According to the present invention a method of assessing drilling conditions during a hole drilling operation includes the steps of: gathering measurements of torque applied (TOR), weight on bit (WOB), rate of penetration (ROP), and rotation speed (ROT); computing the values x=(TOR/WOB) and y=(ROP/ROT).sup.γ for substantially simultaneous samples of TOR, WOB, ROP and ROT; where γ is a constant indicative of down hole geometry, building up a history of a plurality of points (x,y) in the (TOR/WOB) versus (ROP/ROT).sup.γ plane; and monitoring trends in the history of points (x, y). Preferably the method includes the additional steps of computing values a=log (TOR/WOB) and b=log (ROP/ROT) for substantially simultaneous samples of TOR, WOB, ROP and ROT; building up a first history of a plurality points (a,b) in the log (TOR/WOB) versus log (ROP/ROT) plane, and interpreting the first history to identify the constant γ.

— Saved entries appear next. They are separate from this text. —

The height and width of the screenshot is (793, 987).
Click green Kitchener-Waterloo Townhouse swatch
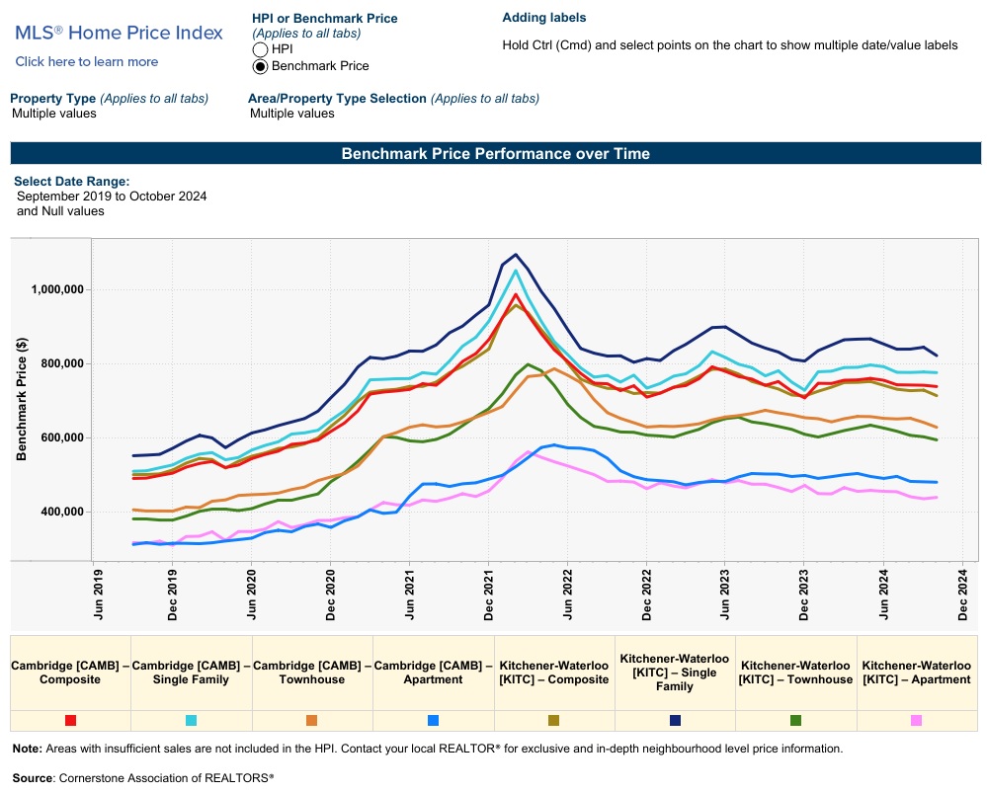796,721
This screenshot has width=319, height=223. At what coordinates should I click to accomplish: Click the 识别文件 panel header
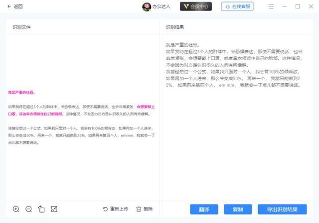click(21, 27)
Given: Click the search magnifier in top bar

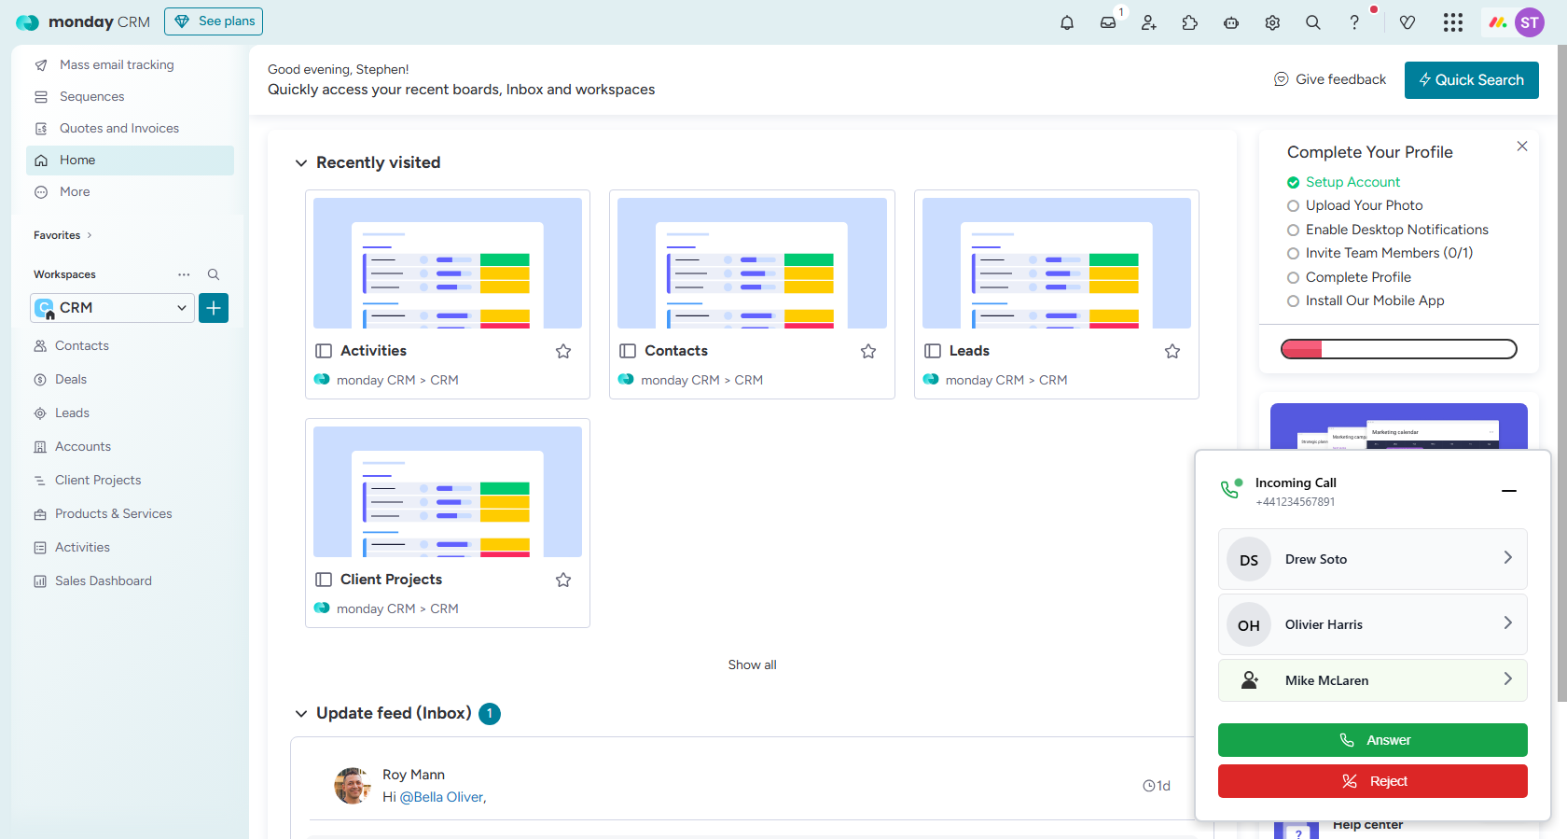Looking at the screenshot, I should tap(1313, 22).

It has been found that by monitoring the first history of points (x, y) a number of features about the drilling conditions may be established. Trends are preferably monitored by computing both the modulus and argument of (x, y) points in the (TOR/WOB) versus (ROP/ROT).sup.γ plane and comparing successive values. It has been found, for example that a history of changing modulus at constant argument indicates changing pore pressure conditions. In soft plastic rock decreasing modulus at substantially constant argument indicates drill bit wear, whilst in rock of hard brittle character argument decreases as bit wear occurs.

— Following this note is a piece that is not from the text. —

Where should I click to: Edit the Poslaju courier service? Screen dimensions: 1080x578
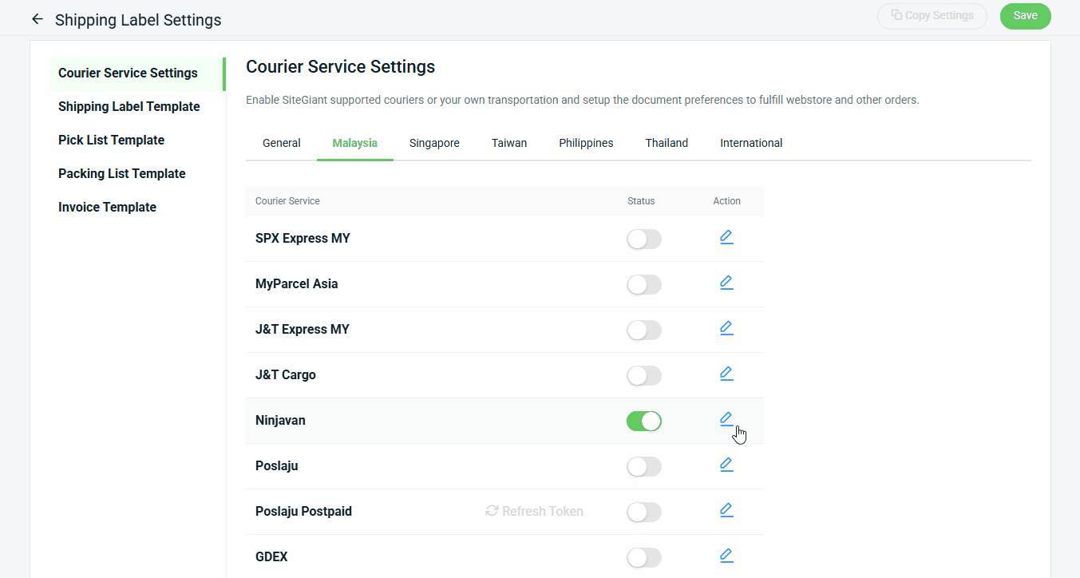726,465
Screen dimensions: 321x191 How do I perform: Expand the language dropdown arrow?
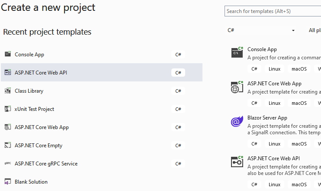coord(293,31)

It will be appreciated that a feature of the present invention is that the method may be machine implemented in real time as drilling is in progress. Thus a check on drilling progress may be kept, and appropriate action taken if adverse trends are established. For example a drill bit may be replaced if excessive wear is indicated.
In accordance with known techniques TOR, WOB, ROP and ROT are preferably measured down hole. Alternatively surface measurements may be employed, and valid trends still established.

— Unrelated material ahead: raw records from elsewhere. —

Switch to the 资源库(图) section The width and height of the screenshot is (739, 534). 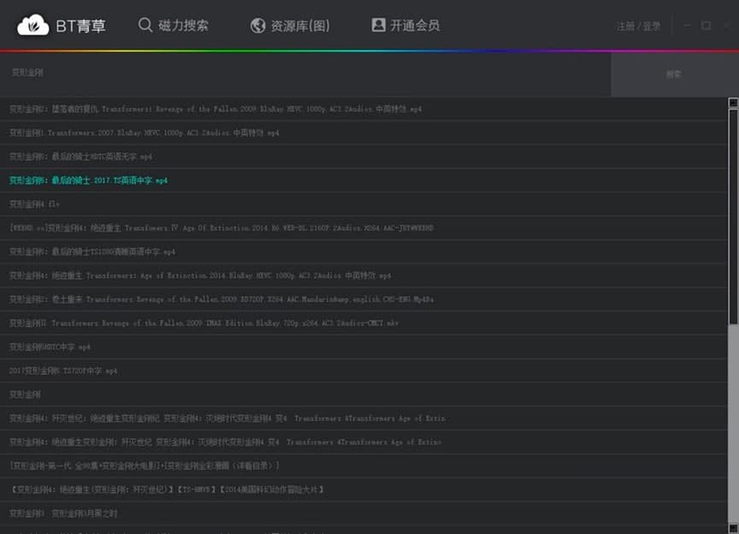(x=302, y=25)
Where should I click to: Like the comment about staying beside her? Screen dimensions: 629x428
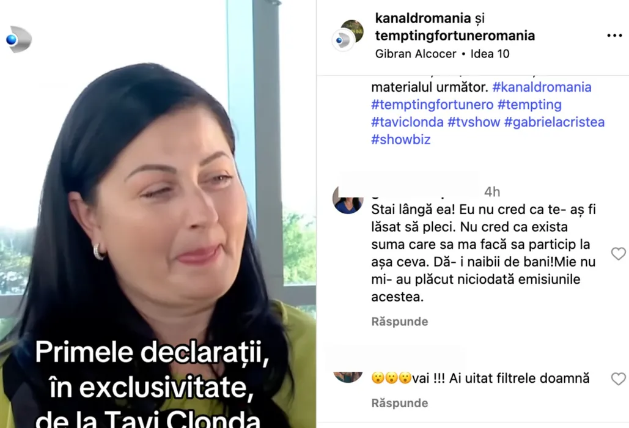tap(618, 254)
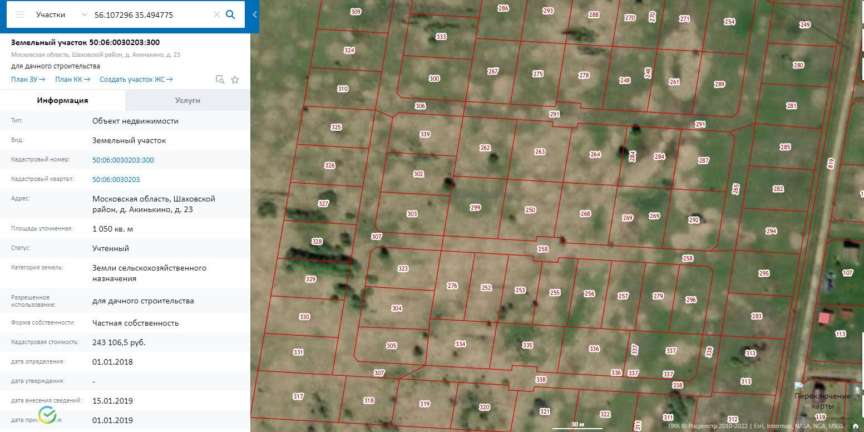Select parcel 334 on the map
864x432 pixels.
tap(460, 344)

In a preferred form of the present invention the method is machine implemented in a computer. A plurality of substantially simultaneous samples of TOR, WOB, ROP and ROT are stored in computer memory and a plurality of values (a, b) computed therefrom. Values (a, b) are stored in computer memory as a history. When a value of γ has been reliably established, previous values of TOR, WOB, ROP and ROT are advantageously recalled to compute (x, y) points which contribute to a plurality of points forming the history in addition to subsequent successive computations of (x, y) values.
According to an alternative method of carrying out the present invention a value for the constant γ may be available a priori for example from knowledge of previous drilling operations. The history may be derived from (x, y) values computed using the known value of γ. As successive measurements are gathered, information concerning drilling conditions is built up and advantageously the value of γ, however initially derived may be updated in the light of a longer history, (x, y) values forming the history recomputed, and trends monitored with an increased level of confidence.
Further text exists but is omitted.